One- or two-take moments happened frequently, including on “Losing Touch,” where Keuning nailed a guitar solo. “Dave plugged in about eight bars before the solo came in,” says Vannucci. “I miked his cabinet with an SM57 and recorded a separate line out just from his guitar. I also had a dry signal where I would mess around with plug-ins. Dave had a pitch-shifting pedal that had kind of a '70s harmony, and I was also getting that harmony on the dry signal. I ran the dry signal through an amp send and it sounded perfect for that song. So we ended up using it.”

The epic “Good Night Travel Well” features an on-the-spot drum pattern from Vannucci. “I caught a particular drum pattern and I wasn't thinking about it; I was just letting it come out,” he says. “I listened back, and thought ‘Wow, this isn't half bad, and it sounds good, too!’ I forwarded it to Stuart, and he loved the drum sound. When we got into the studio, we tried to go back and re-do those ideas, and it just didn't work out the same.”

From his well-appointed London studio, Price fleshed out the arrangements and added parts of his own, including keyboards and other embellishments. His Apogee Symphony system with Logic Pro 8 includes an assortment of Universal Audio and VST plug-ins, which he uses with a vintage Neve Melbourne console, GML and Pultec EQs, UREI 1176 compressors, and Avalon and Neve mic pre's, among other items.

For music creation, Price turned to his extensive analog synth collection, which he used liberally on the album's lead single, “Human.” “The pads on that song came from an ARP Chroma [analog synth],” says Price. “We also used the Korg MS-20 and Nord Lead 3 quite a lot. A lot of the drums were processed through the external filter of the Korg MS20 because the old transistor distortion of that filter unit is very characteristic.”

####################

## GIVEN REQUEST
Continue the passage about the album's recording sessions, starting right after its last sentence.

## RECORDS PROVIDED
####################

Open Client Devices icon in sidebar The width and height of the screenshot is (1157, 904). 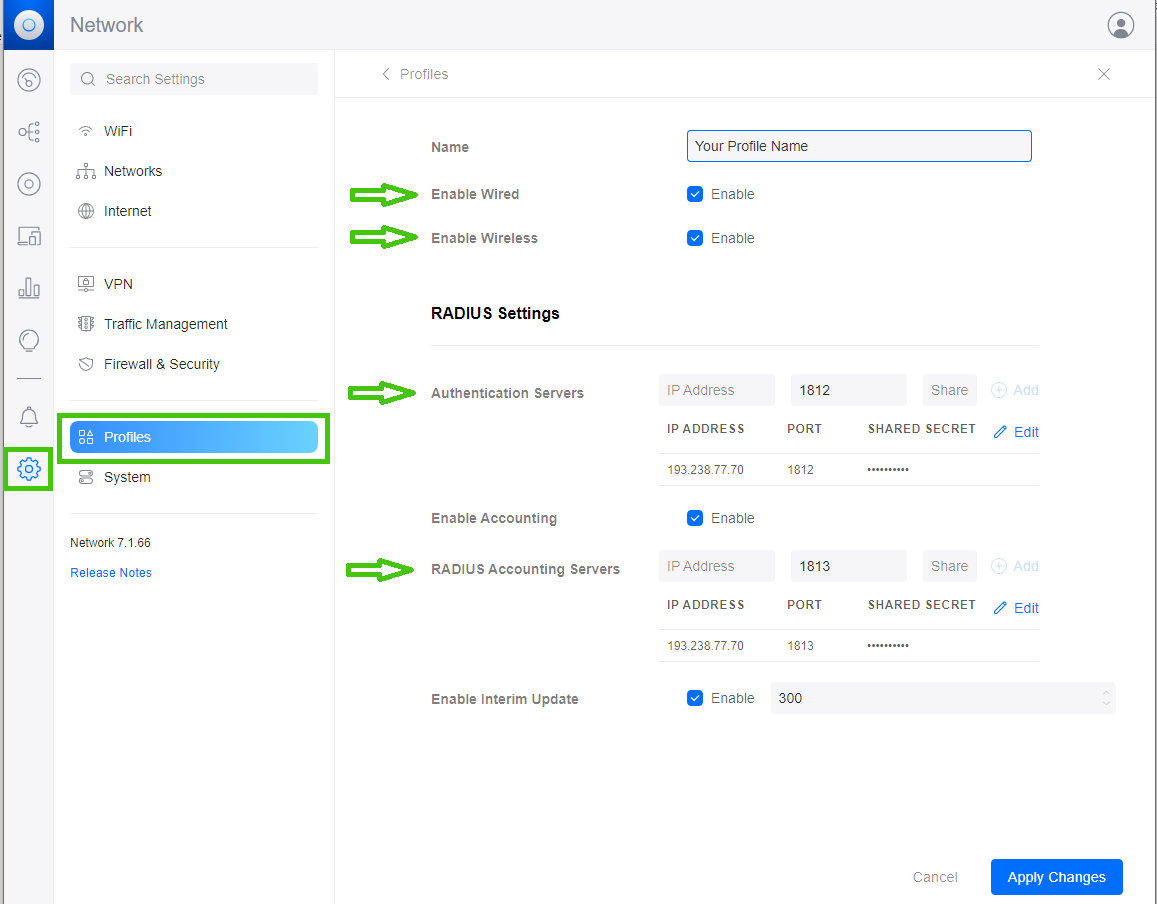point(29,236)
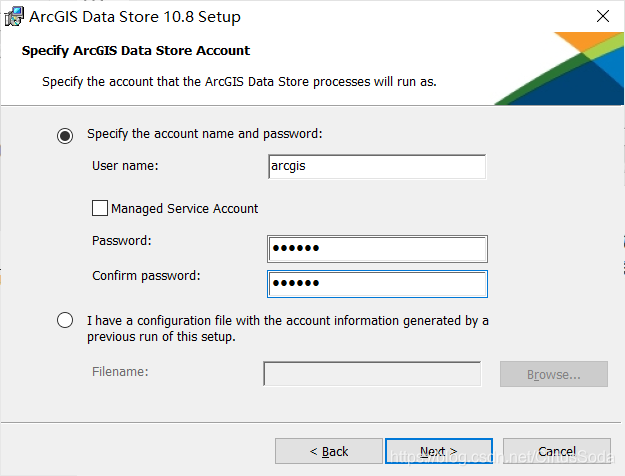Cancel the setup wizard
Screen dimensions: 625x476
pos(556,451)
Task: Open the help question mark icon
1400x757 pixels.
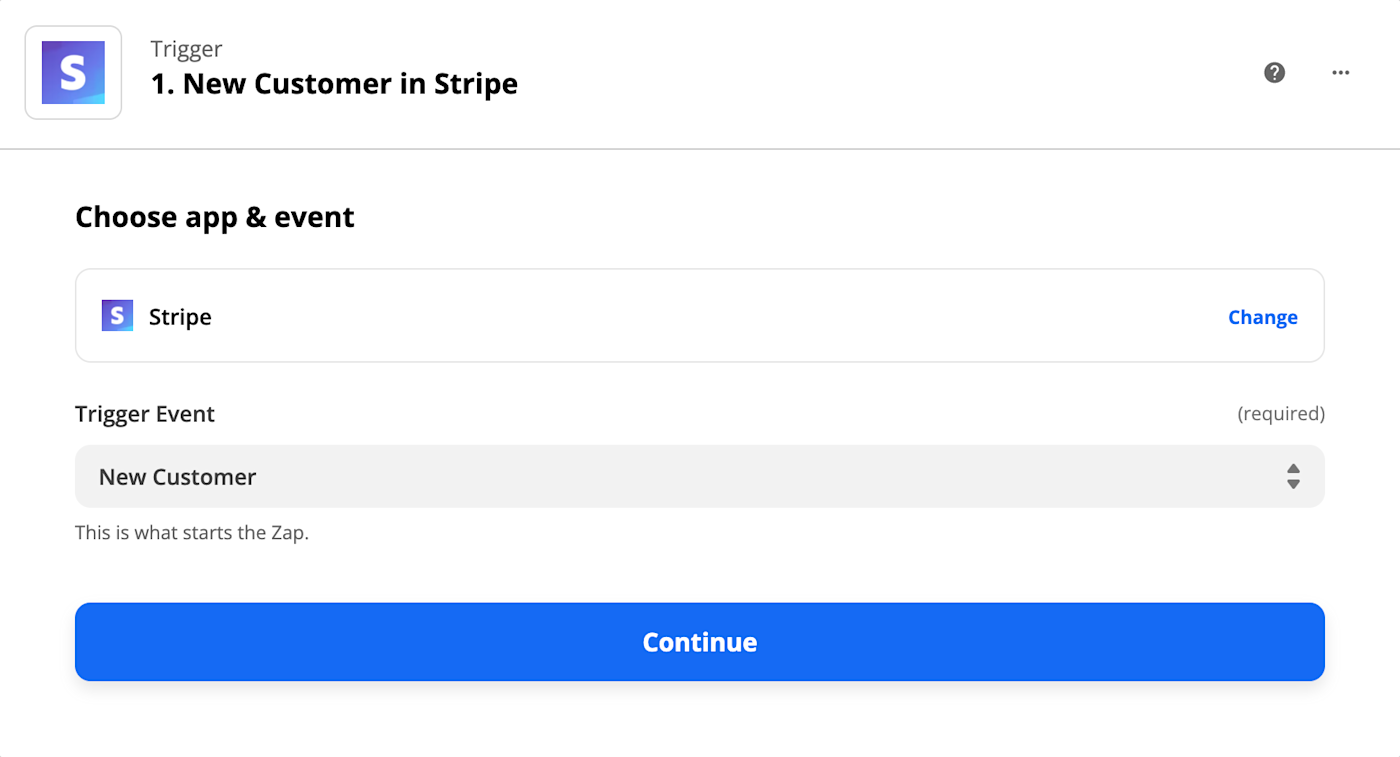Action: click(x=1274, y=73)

####################

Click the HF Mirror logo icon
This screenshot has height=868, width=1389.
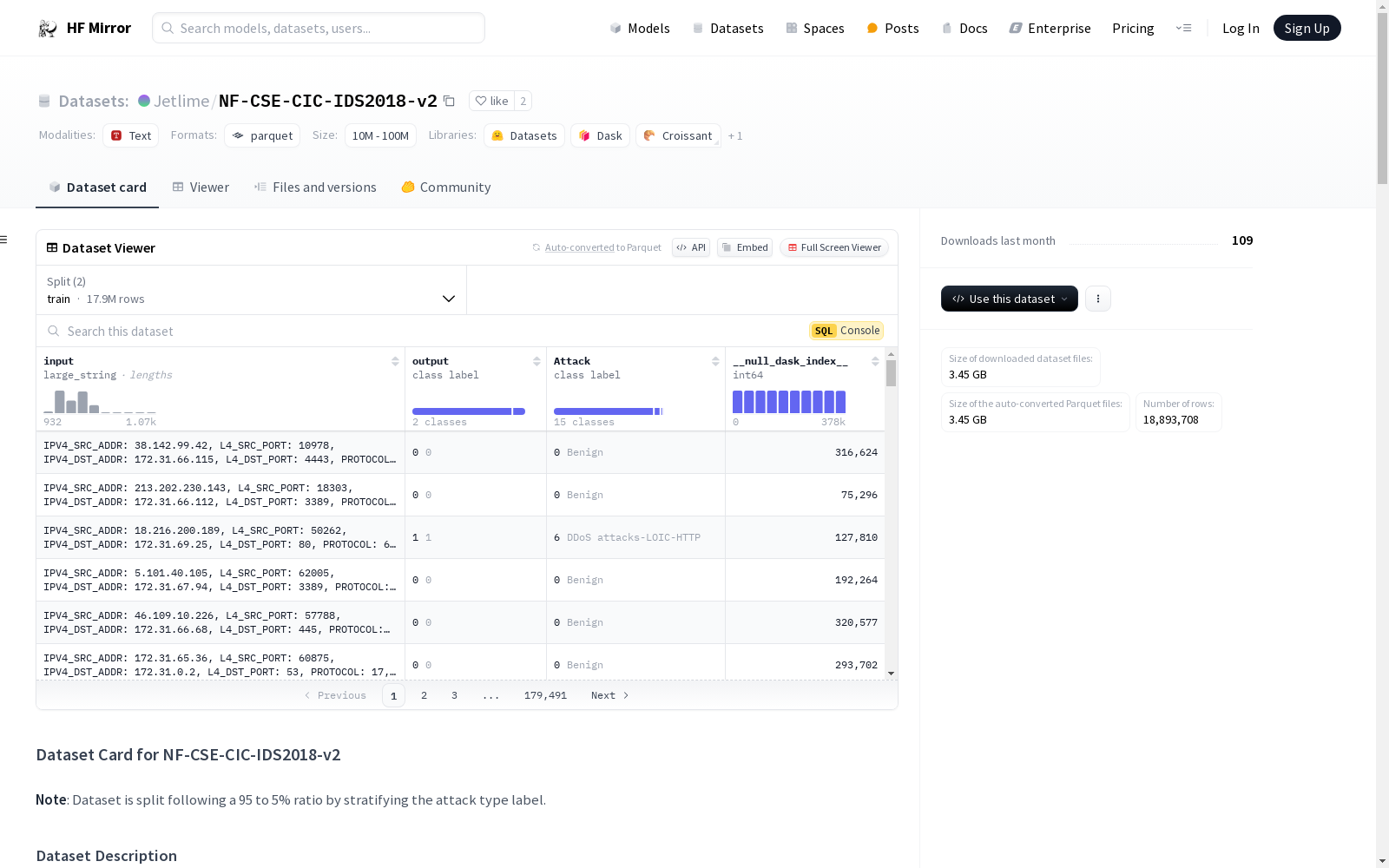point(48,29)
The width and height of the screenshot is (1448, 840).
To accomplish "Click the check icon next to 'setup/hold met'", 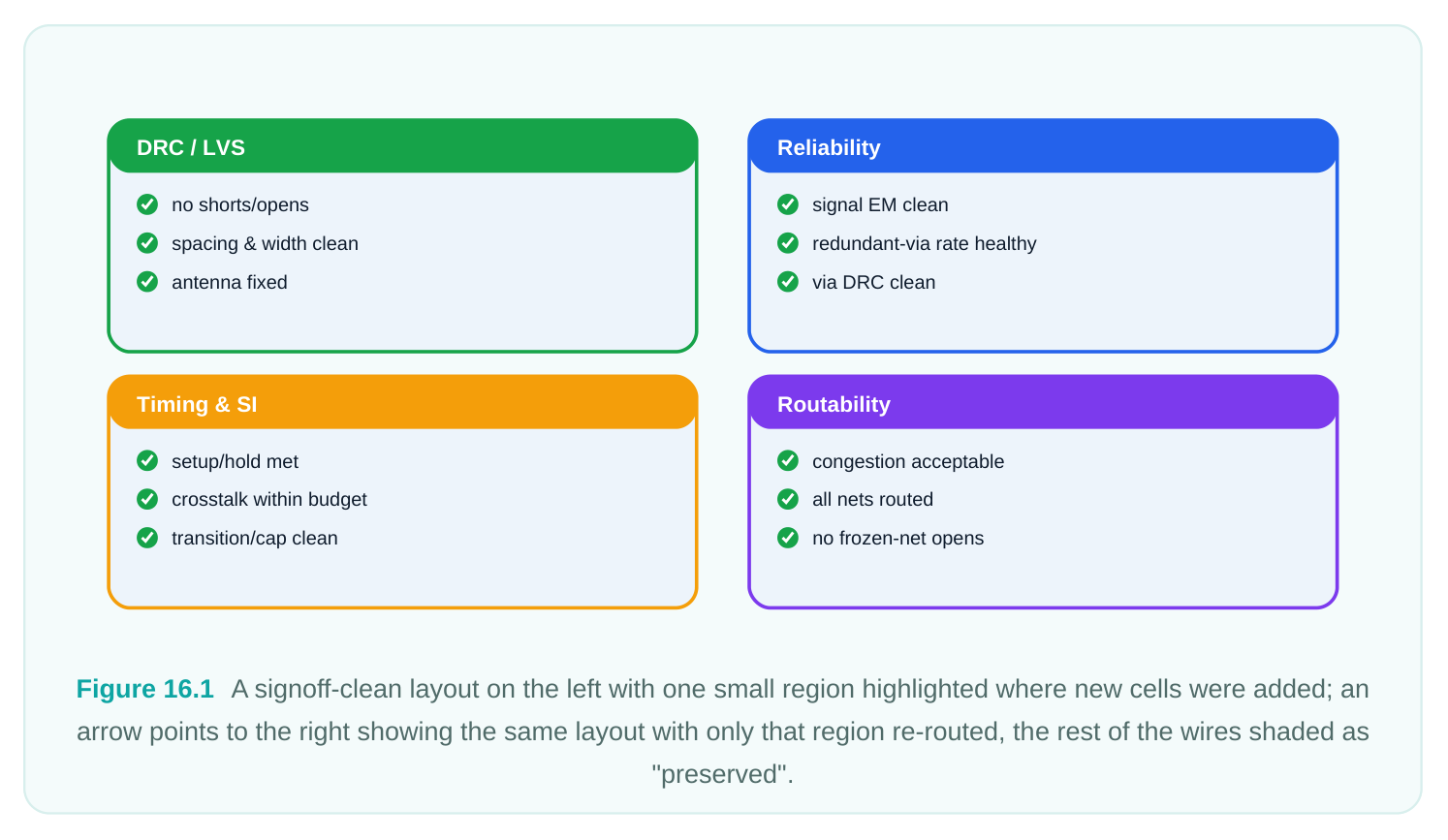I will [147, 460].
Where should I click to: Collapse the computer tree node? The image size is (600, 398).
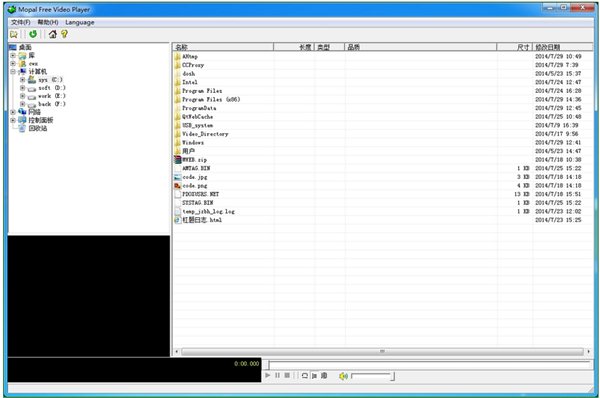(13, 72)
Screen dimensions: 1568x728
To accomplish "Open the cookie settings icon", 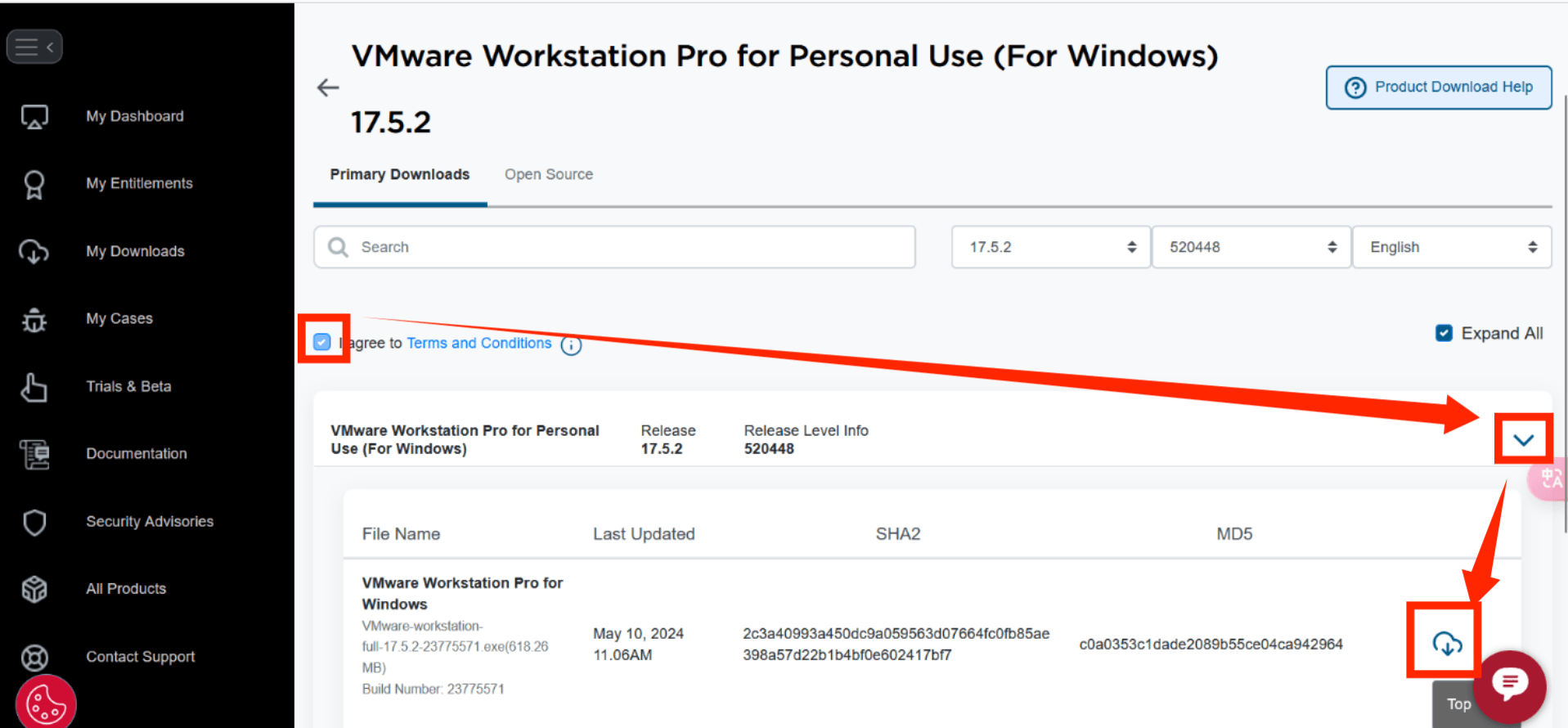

####################

## EXERCISE RESULT
Price also used the Korg SQ-10 analog sequencer — triggered by Vannucci's kick drum — which would activate certain sounds from the MS-20. “On ‘Human,’ the rhythm is very rigid,” says Price. “I wanted Ronnie's drums to sound like a machine, but I didn't want to replace him with a machine because that would defeat the purpose of working with a band.”

Charging Ahead at Battle Born

By the time the band got into the studio — their studio — to track the album with Price and engineer Robert Root, they had a solid foundation. “When we first started rolling, we'd say, ‘Okay, what do we want to build off first?’” says Root. “Then we would get the next piece of the puzzle laid down. We decided on a song-by-song basis who was going to play and in what order. So it was similar to overdubbing rather than straight tracking, mostly because the demos had already been heard and manipulated in some way by Stuart before he came to town.”

For the parts that they did record, the band took a “less-is-more” approach, choosing a more sparse miking technique, especially on the drums, which Root spread out to only nine tracks. He miked Vannucci's extensive Craviotto drum collection with an AKG D-112 or Audix D6 for the kick, Earthworks SR25 drum mic for overheads and a Royer R-122 for the center overhead in certain cases. Snare top was miked with a Josephson e22S, while snare bottom took a Shure SM57. Root used a Brauner VM1 with a UREI 1176 compressor for additional room sound. For a different type of response, he put the drum kit in the vocal booth.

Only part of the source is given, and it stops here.